(begin)

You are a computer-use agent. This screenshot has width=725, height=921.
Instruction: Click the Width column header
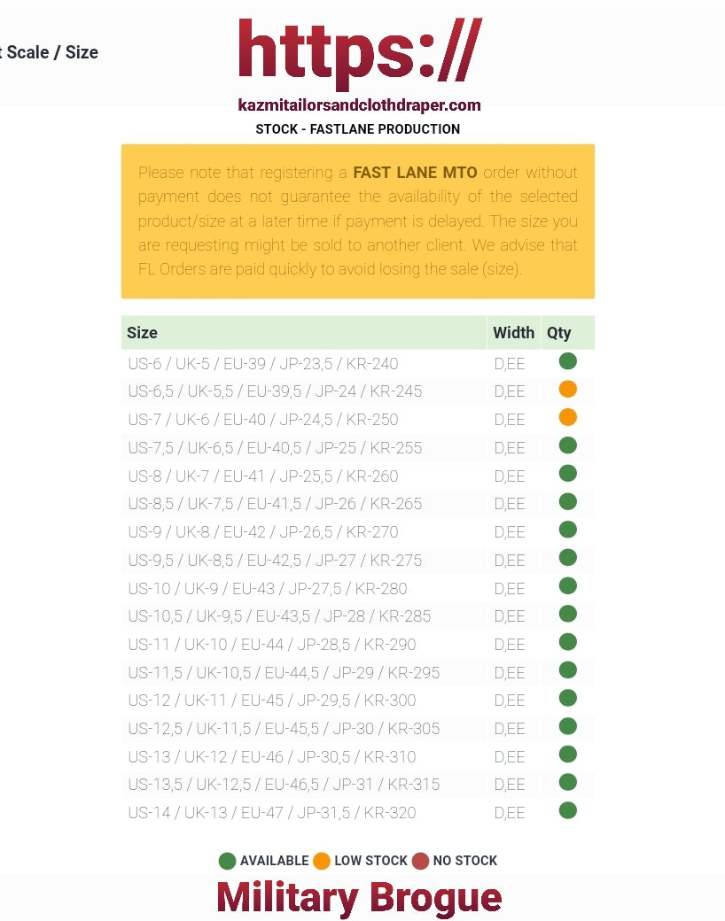[x=513, y=333]

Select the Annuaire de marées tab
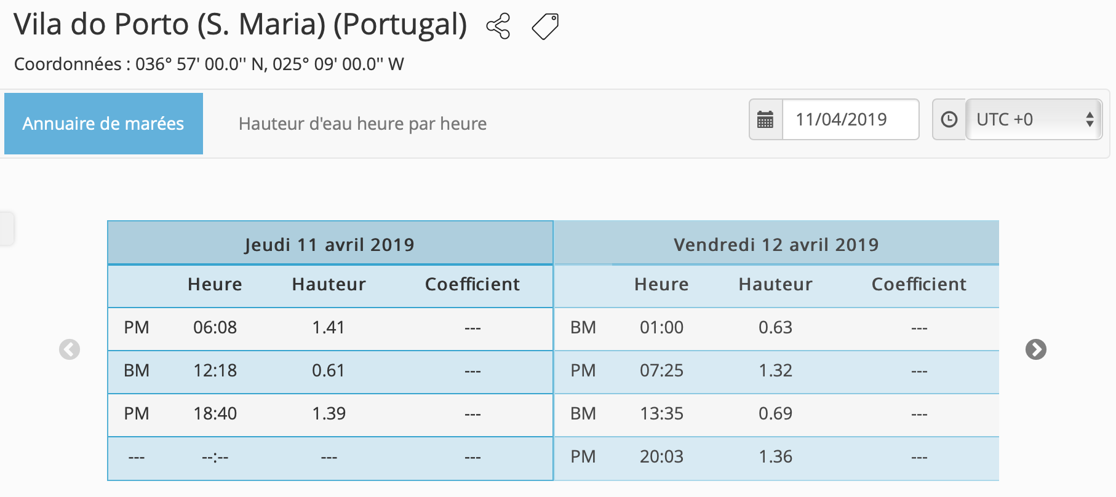point(103,124)
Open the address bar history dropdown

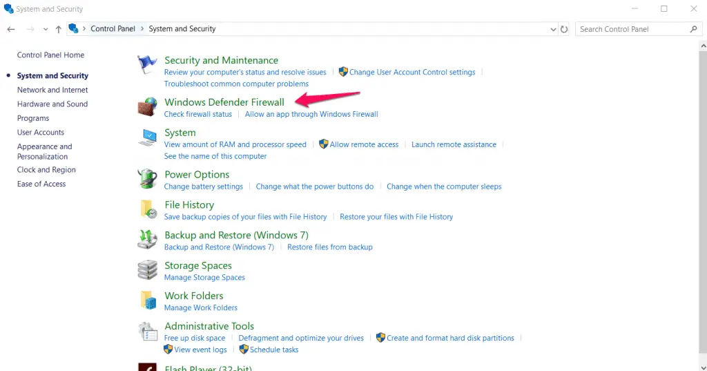(x=553, y=30)
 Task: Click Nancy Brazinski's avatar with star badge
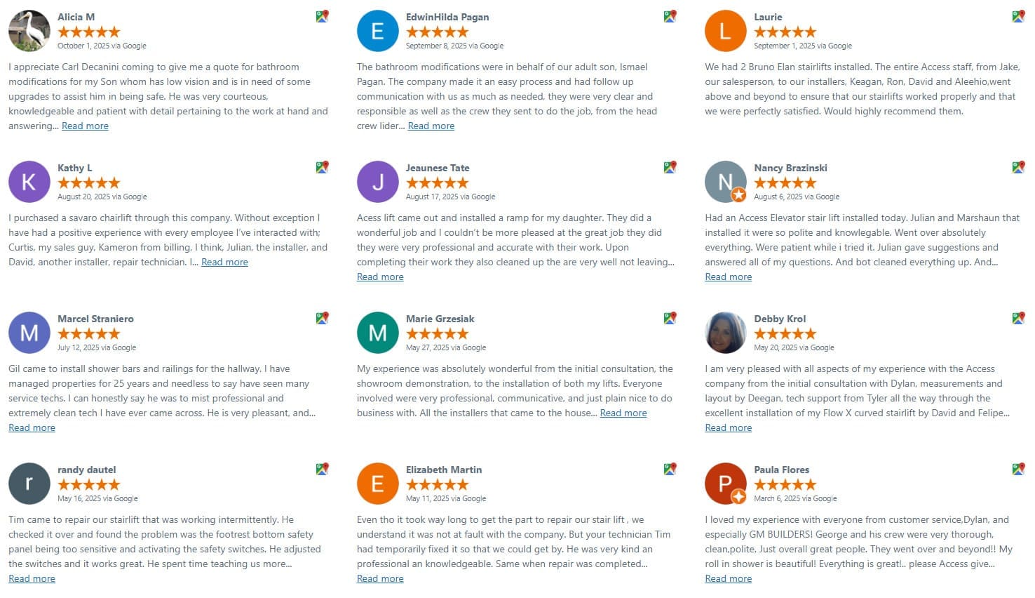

(end)

■ **Your task**: Please write out all the records above again, requests included, multiplying every coordinate in the answers by 0.45 and rounding each result to a whole number, with halves going up. Leave the pictures out of your answer.

■ **Correct response**:
You are a computer-use agent. This screenshot has width=725, height=921.
Instruction: Click the Width column header
[x=231, y=150]

Select the Annuaire de marées tab
point(46,56)
Open the address bar history dropdown

(x=249, y=14)
 Task: Click Nancy Brazinski's avatar with star badge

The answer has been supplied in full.